The other core component of Ayar’s system is the company’s SuperNova laser light source, which sits on a different chip and can produce 16 wavelengths of light delivered into 16 fibers (each of which can itself carry up to 16 wavelengths). This disaggregates the light source from the ASIC package, which the company believes affords more flexible deployment across applications and easier replaceability of parts in the field.

“Massive” market opportunity

photo of SuperNova module in fingertips

The company’s laser light source, SuperNova. [Image: Ayar Labs]

The partnership with Nvidia is only one of a flurry of announcements that have come from Ayar Labs in the past few months. An earlier announcement, in February 2022, unveiled a strategic collaboration between Ayar and Hewlett Packard Enterprise (HPE) to develop “silicon photonics solutions based on optical I/O technology.”

Subsequently, in late April, Ayar Labs reported that it had snagged US$130 million in Series C funding from an investor group that included HPE, Nvidia, Intel, Global Foundries and a variety of venture-capital partners. That chunk of cash, Wade told OPN, will be used for “maturing our commercial operations, our manufacturing and supply-chain operations, our qualification cycles, and really setting the stage to build a company that can deliver millions of these parts to multiple market segments.”

This year the numbers will be smaller; Ayar Labs expects to ship thousands of units to early-stage customers in 2022. “That’s not yet massive volume,” Wade acknowledges. “But our ability to deliver thousands of units sets the stage for how we plan to scale into the future.”

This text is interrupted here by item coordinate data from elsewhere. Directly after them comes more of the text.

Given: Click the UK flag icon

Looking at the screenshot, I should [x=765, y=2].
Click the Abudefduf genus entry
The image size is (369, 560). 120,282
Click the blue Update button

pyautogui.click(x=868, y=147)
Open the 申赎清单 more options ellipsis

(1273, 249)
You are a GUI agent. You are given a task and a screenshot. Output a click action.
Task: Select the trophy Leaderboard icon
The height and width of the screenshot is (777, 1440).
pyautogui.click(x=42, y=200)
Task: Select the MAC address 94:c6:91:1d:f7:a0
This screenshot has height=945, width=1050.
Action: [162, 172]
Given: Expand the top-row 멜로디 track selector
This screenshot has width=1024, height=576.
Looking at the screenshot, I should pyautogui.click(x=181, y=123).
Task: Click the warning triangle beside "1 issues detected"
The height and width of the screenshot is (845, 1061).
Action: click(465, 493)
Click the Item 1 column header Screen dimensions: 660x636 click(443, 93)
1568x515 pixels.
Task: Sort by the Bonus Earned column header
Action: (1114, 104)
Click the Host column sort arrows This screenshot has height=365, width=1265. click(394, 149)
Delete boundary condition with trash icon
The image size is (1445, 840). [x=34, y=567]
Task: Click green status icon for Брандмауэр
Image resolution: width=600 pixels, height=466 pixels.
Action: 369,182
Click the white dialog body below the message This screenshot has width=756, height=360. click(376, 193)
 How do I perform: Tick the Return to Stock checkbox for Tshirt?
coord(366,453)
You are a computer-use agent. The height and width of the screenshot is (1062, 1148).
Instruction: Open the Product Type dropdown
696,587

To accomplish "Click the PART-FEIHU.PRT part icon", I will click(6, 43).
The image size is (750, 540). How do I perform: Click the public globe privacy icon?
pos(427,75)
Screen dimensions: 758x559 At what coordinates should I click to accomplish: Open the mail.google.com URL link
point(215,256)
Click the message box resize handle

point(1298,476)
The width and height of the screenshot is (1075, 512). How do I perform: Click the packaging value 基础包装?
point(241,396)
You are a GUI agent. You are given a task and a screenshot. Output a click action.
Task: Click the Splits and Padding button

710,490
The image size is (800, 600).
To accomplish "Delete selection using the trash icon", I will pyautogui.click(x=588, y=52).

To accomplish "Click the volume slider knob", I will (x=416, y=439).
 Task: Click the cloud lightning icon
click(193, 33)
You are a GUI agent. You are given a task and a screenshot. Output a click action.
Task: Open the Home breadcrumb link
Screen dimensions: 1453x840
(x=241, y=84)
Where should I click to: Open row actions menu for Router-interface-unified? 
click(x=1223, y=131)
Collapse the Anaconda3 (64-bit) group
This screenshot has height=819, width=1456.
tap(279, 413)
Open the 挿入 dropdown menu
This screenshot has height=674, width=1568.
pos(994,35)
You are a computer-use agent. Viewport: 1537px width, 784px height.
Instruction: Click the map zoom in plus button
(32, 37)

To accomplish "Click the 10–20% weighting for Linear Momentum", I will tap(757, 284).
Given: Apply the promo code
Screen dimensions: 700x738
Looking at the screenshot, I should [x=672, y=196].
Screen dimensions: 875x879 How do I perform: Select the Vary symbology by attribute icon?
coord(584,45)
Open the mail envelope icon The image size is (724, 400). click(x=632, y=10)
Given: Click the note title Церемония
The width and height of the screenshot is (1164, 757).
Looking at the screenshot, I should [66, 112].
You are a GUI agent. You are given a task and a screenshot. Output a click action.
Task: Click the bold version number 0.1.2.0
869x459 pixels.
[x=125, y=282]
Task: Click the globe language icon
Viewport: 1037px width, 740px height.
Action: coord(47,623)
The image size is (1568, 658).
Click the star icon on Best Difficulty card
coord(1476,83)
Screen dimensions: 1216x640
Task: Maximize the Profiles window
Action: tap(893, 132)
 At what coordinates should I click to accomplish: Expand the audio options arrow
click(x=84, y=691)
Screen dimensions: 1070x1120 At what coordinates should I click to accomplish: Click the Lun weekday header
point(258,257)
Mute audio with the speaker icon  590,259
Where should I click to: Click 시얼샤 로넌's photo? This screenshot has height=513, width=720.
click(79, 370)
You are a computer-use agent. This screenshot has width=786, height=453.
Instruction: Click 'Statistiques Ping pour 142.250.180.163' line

And Wade—who has been “working on this technology for more than a decade now, and working on commercializing it in our labs for the last five or six years”—firmly believes that the demand will be there.

“This solution that we’re building is not a niche solution that’s targeting one market segment,” he maintains. “It’s actually going to be a ubiquitous problem that that multiple market segments and customers start facing. And we think the overall market opportunity there, as we go into the middle and second half of this decade, is truly massive.”